A 2019 Organisation for Economic Cooperation and Development study found one in five Australians has “very low literacy”. National Australia Bank, with nine million customers, approached the Centre for Inclusive Design to help with an easy to understand guide about the fee-free, everyday personal transaction account and information on how to use it. The bank now has a guide for customers who experience low literacy, including dyslexia, which it says complies with the Banking Code of Practice that aims to ensure banks “take extra care with customers who may be vulnerable”.
Benefits of inclusion
CfID is a social-impact enterprise that is yet to make profit, according to Amin, and offers consultancy services to many organisations. It is governed by a board of five directors, which includes chair Ian Roache, who has had the role since 2012.
A 2019 PwC report commissioned by CfID found that based on the number of people living with disability and the elderly alone, five million Australians are vulnerable to exclusion.
The Benefit of Designing for Everyone report shows these groups have more than $40b in annual disposable income, a significant portion of which is untapped due to design exclusion, according to report leader Jeremy Thorpe, PwC economist and partner.
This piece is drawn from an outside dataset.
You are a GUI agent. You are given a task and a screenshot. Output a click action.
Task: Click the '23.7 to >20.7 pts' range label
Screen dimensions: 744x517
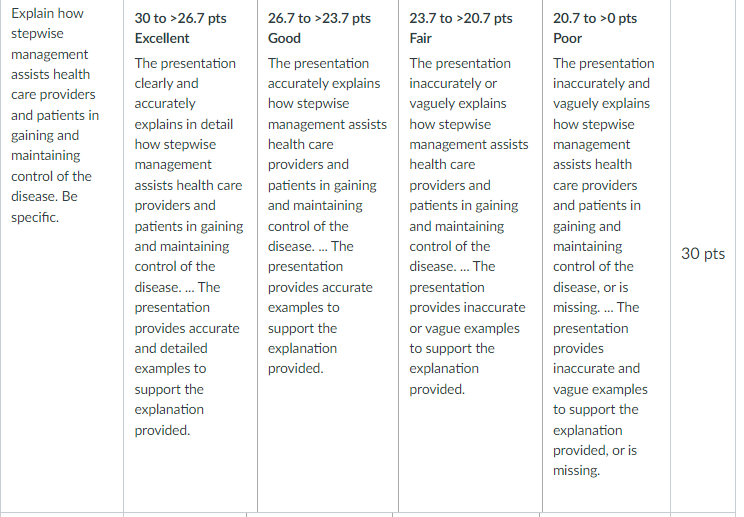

The report says 18 per cent of Australians are living with a disability, 28 per cent live in regional and remote areas, 20 per cent are living with a long- term health condition, and 14 per cent are aged 65 and over.
Examples of products designed to solve a problem for a small market and taken up for general usage are electric toothbrushes, designed for people with limited motor skills; subtitles, created for people hard of hearing and now used widely; and dropped curbs and ramps designed for wheelchair users, but gratefully used by parents with strollers and travellers with suitcases.
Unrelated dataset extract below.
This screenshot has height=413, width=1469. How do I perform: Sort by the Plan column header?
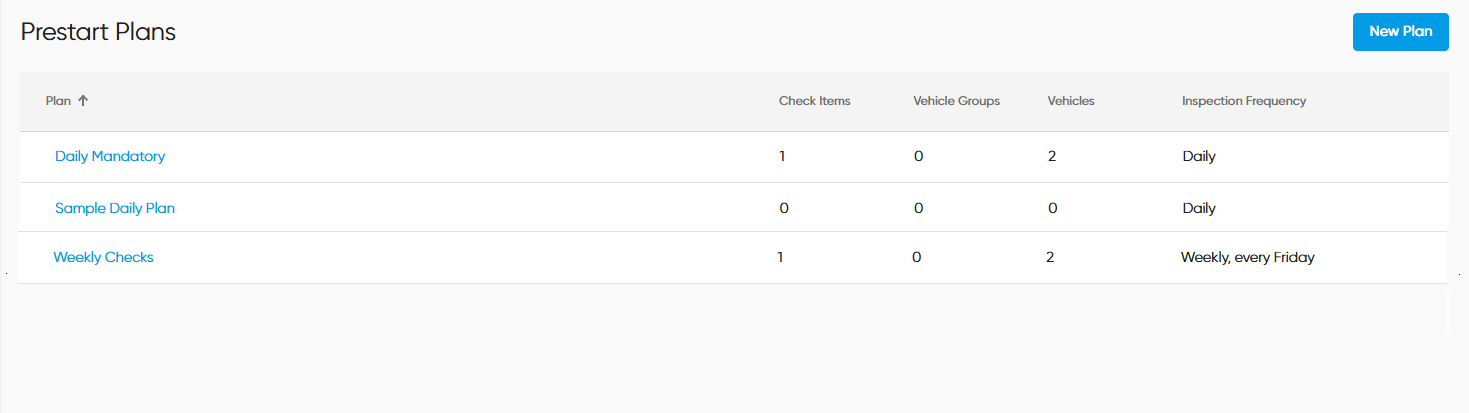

The report says that inclusive design can bring financial, economic and social benefits. It estimates that by including people living with a disability and seniors it can help reach three to four times the size of the intended audience in the retail, education and financial services sectors. However, millions of Australians are also vulnerable to exclusion due to their location, gender, ethnicity or financial status.
$40b Annual disposable income of Australians living with a disability
Diversity and the board
As the push for diversity increases as an issue for boards, directors need to also apply an “inclusion lens”, says Amin. “Much of the conversation about inclusion and boards is related to board diversity and representation. When looking at some of the systemic issues and challenges facing organisations and their boards today, the issue is broader than that of the representation on the board itself.”
Amin says every stakeholder wins when designing for everyone becomes standard practice. It’s an issue for directors, as design that is not inclusive can damage brand reputations through complaints, legal challenges, planning delays and costly retrofits as a product or service matures.
“I would argue that as a board member, if you want to make sure your organisation is robust, nimble and not going to get into trouble for doing the wrong thing, it’s important to be aware of who your product will impact on positively as well as negatively,” she says.
“When directors put the efficiency lens on and the effectiveness lens on, they also need to look at the inclusion lens and then make decisions that are robust from those perspectives. Our view is that the board is the place that defines; that actually leads, not just from a governance perspective, but also leads the culture in terms of what is really important and what isn’t.”